Evaluation of the adhesive bonding of laminated composite plate adherends under buckling loading using GDQM

Composite structures are susceptible to local instabilities such as compressive buckling, especially in the presence of joints. Due to geometric complexities and manufacturing constraints, structural connections are often unavoidable in large-scale composite systems. Adhesive bonding has gained significant traction over mechanical fasteners because of its uniform stress distribution, weight reduction, and enhanced fatigue performance. This study investigates the compressive buckling behavior of orthotropic rectangular laminated composite plates joined via adhesive bonding. The adhesive layer’s force response under buckling conditions is also evaluated. To determine the critical buckling loads under various boundary conditions, the Generalized Differential Quadrature Method (GDQM) is employed. The analysis is based on the First-Order Shear Deformation Theory (FSDT), incorporating compatibility conditions at the adhesive interface. The governing equations for the lap-joint configuration are derived using the principle of minimum potential energy. Parametric studies are conducted for composite laminates made of glass/epoxy, carbon/epoxy, and aramid/epoxy, with adhesives including epoxy, AV-138, and IPCO-9923. The influence of laminate lay-up, adhesive and composite material properties, overlap length, plate aspect ratio, adhesive-to-plate thickness ratio, and boundary conditions on the critical buckling load is thoroughly examined.
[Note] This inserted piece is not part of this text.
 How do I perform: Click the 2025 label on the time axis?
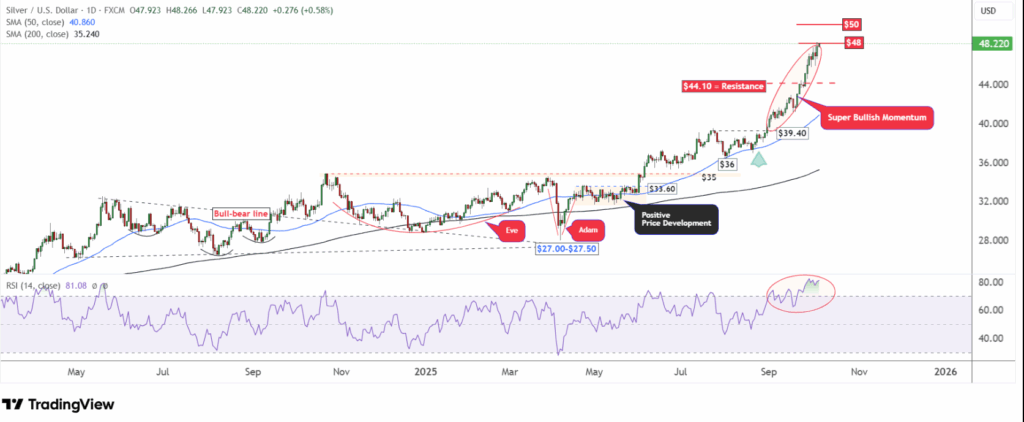pyautogui.click(x=425, y=370)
Furthermore, adhesive failure is evaluated to ensure it does not occur prior to structural buckling. Results indicate that increasing the adhesive overlap ratio significantly enhances the buckling load capacity. Bidirectional carbon/epoxy laminates bonded with AV-138 adhesive exhibit the highest critical buckling loads. The analytical findings are validated through finite element simulations using ABAQUS commercial software, showing good agreement with the proposed model.